Since the mouse is on the right, when I could not make up my mind I felt like clicking on the first available map. Interesting to see if there is a bias.
Score: 11
I tried to distinguish landscapes based on surface/near surface moisture patterns such as drainage, soil moisture, organic matter patterns. I noticed that I could try to distinguish some landscapes by 1) the pattern of association between simmilar colors and what I perceived as surface moisture patterns; 2) I worked off the assumption that the realizer maps would have slightly less clustering of categories because it may select places with equal likelyhood to have the category, but that this may not be ``naturally'' consistant with associations as a I perceive what they should be. Even so -- I only got 55% right, so you guys did an excellent job! Now, if I knew the scale before hand..... how would the test turn out? How about if I knew the categories with a legend?
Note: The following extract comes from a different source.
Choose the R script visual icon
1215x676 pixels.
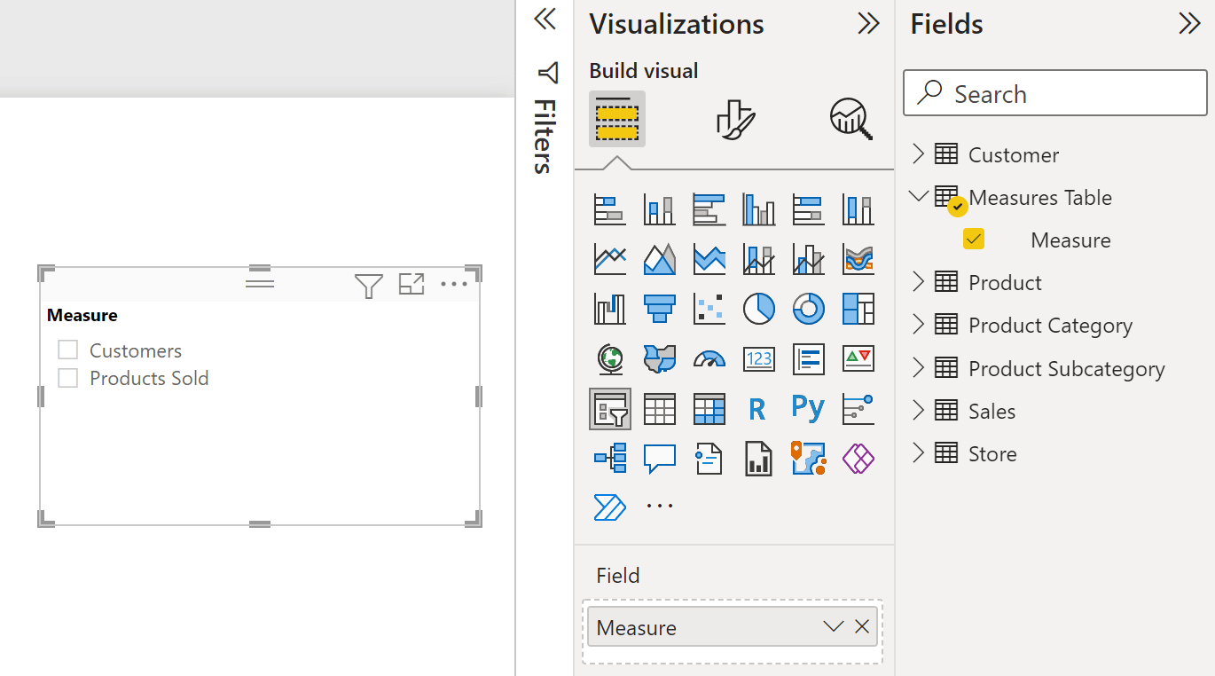point(758,408)

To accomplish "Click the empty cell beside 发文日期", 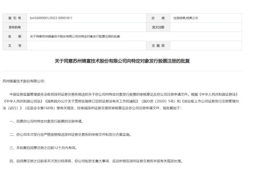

If I did no better with distinguishing landscapes with this knowledge, then the realizer would have passed a more rigorous test, I believe.
Score: 10
Looked for underlying topography and gradients
Score: 10
Associated broken dendritic, ``topo shadow'' and linear features with real landscapes. Apparently a coin would have done me as much good!
Neat! When might this be available for public use?
Are you planning to see if the conventional landscape indices can distinquish real from Realizer?
Score: 8
Intuitively. I looked at the medium to large scales and tried to decide whether the overall relationships were ``right''.
Score: 16
I think the simulated scapes had too much ``salt and pepper''. Real landscapes usually have high autocrrelation over short scales, leading to compact clusters.
Score: 11
I tried to factor level of complexity, whether or not some patterns seemed illogical. Also, it appeared as though the real map may have been getting loaded first or faster than the fake map. you may want to check on that. did you say FUN? this was positively demoralizing! i got to where i was practically flipping a coin. and.. clearly, i did no better than that!
Score: 11
I tried to distinguish the maps just with my familiarity with topographic, bathymetric and fractally generated maps and the sorts of patterns that you may see in the different types. I can see the need for this test so that you can be rigorous, but after looking at the first couple pairs I was quite convinced that the synthetic maps and the maps from real data were quite similar.
Score: 6
I looked for the speckling that is characteristic of most remotely sensed imagery. I also tried to compare the patterns that were common to both maps against the patterns shown in the other colors.
Score: 4
I thought the simulated landscapes would be too ``perfect'' and the real landscapes would have more of a ``salt-and-pepper'' effect as if a satellite image had been classified. Obviously I was wrong!
Score: 10
I tried to look for pattern on the landscape, and to see if the simulated pattern flowed as it would in an actual landscape.
Score: 12
Intuitive. Pattern and connectivity. Wild guess.
Score: 12
I looked for a 1-pixel ``freckling'' effect for the simulated landscapes or for what I thought a lot of fragmentation of a particular cluster type. Also, some of the clusters looked too square or edges too straight for too long a distance, but don't know if that was right or not.
Score: 10
by the degree of self-similarity
Score: 16
bill, nice work! a couple of decision heuristics i used were lacunarity & anisotropy. i was suspicious when
(1) class shape was nearly isotropic;
(2) class was overly dispersed (a low lacunarity at large sampling extent);
(3) classes overlapped in abrupt ways; and
(4) when apparent cross-class anistropies were evident in one but not the other (if they were evident i chose that as the real map).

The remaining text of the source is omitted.